Overall, tokenization is an important step in many NLP pipelines and is often performed before generating word embeddings or performing other tasks with the text.

In [None]:
model= SentenceTransformer("distiluse-base-multilingual-cased-v1")
df["tokenize"]= df["sentence"].apply(spacy_tokenizer_2)
df["embeddings"]=df["tokenize"].apply(model.encode)

In [None]:
X = df["embeddings"].to_list()
y =df["difficulty"].to_list()

In [None]:
X_train, X_test, y_train, y_test = train_test_split(X, y, test_size=0.2, random_state=0)

In [None]:
LR = LogisticRegression(solver = "saga", multi_class = 'multinomial')
LR.fit(X_train,y_train)

LogisticRegression(multi_class='multinomial', solver='saga')

In [None]:
predicted = LR.predict(X_test)
print("Logistic Regression Accuracy:",metrics.accuracy_score(y_test, predicted))

Logistic Regression Accuracy: 0.5302083333333333


#D. Some improvement in the submission

In [None]:
# Used the best model in terms of accuracy
df_unlabelled["tokenize"]= df_unlabelled["sentence"].apply(spacy_tokenizer_2)
df_unlabelled["embeddings"]=df_unlabelled["tokenize"].apply(model.encode)

X = df_unlabelled["embeddings"].to_list()

geneva_predictions_LR_embeddings = LR.predict(X)

fourth_submission = pd.DataFrame(geneva_predictions_LR_embeddings ,columns=["difficulty"])
fourth_submission = fourth_submission.rename_axis("id")

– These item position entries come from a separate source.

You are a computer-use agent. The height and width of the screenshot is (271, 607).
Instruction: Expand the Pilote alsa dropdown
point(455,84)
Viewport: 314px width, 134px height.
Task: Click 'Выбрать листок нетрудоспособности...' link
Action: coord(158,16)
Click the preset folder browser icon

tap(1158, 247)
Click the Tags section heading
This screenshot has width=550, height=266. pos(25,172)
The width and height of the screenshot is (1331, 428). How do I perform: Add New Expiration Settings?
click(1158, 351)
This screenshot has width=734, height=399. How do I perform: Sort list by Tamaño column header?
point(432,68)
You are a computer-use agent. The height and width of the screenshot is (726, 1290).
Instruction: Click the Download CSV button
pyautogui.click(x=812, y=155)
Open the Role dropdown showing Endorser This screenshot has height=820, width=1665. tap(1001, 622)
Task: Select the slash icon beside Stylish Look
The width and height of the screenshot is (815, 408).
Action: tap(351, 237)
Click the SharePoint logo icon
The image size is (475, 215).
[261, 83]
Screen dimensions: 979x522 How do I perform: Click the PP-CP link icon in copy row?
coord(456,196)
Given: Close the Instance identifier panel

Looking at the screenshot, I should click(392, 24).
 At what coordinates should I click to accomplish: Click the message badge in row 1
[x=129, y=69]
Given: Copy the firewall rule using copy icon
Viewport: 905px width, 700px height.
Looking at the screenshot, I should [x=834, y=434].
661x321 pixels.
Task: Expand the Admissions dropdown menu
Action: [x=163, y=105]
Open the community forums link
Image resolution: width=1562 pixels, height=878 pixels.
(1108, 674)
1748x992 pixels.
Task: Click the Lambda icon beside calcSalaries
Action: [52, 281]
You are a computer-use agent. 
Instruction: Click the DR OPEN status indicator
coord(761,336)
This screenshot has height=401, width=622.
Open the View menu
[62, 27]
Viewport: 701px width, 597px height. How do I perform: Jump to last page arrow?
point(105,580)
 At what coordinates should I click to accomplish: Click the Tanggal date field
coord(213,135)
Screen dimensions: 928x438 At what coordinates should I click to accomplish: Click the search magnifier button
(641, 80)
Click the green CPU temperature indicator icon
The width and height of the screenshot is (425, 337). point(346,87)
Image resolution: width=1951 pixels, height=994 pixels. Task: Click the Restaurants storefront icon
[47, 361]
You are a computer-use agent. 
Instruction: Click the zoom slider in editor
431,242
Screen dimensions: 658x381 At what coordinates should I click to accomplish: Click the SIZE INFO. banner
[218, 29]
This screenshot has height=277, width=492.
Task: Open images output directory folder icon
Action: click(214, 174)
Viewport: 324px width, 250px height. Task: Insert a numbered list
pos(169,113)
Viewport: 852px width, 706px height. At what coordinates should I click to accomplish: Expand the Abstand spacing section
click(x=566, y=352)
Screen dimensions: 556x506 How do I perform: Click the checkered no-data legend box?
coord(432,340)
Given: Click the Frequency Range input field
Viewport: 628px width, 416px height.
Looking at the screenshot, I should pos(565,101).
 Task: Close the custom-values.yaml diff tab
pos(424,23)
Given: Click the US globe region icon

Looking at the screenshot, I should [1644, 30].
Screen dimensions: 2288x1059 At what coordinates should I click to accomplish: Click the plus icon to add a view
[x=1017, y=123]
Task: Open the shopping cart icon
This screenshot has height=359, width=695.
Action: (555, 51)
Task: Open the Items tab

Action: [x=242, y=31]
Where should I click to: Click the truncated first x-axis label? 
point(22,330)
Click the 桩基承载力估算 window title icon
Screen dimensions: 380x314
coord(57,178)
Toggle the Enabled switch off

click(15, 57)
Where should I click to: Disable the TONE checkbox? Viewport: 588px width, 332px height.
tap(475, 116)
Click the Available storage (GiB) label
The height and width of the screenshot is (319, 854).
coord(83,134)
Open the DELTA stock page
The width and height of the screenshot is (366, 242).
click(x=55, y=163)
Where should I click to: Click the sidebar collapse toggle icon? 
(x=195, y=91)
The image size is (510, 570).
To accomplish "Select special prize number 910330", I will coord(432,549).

fourth_submission.to_csv("Geneva_predictions_LR_embeddings.csv") 

# Conclusion

In conclusion, using logistic regression for embedding allows for the representation of categorical variables in a numerical format, which can then be input into a machine learning model. This can be especially useful when dealing with large categorical variables with many categories, as it allows for the efficient incorporation of this information into the model. However, it is important to carefully consider the choice of embedding method and ensure that it is appropriate for the task at hand. Additionally, it may be necessary to tune the hyperparameters of the logistic regression model in order to achieve the best performance. Overall, using logistic regression for embedding can be a powerful tool for improving the predictive performance of machine learning models.

We would like to point out that the text analysis models are much more efficient for English texts than for French texts. Despite the fact that the models we use are trained on French texts.

We think that models are better in english than in french for several reason:

One reason could be the availability of high-quality labeled training data. Pretrained models are typically trained on large datasets of labeled text, and it is likely that there is a larger amount of labeled English text available for training compared to French text. This could lead to pretrained English models having better performance due to their larger and more diverse training data.

another reason could be the complexity of the language itself. English is a relatively simple and regular language compared to many other languages, which may make it easier for machine learning models to learn and generalize to new examples. French, on the other hand, has more complex grammar and syntax, and may be more difficult for machine learning models to learn effectively.

Finally, the cultural and societal context in which the language is used can also play a role in the performance of text classification models. For example, if the pretrained model was trained on a dataset that is primarily focused on English-speaking cultures, it may not be as effective at classifying text from other cultures, such as French-speaking cultures.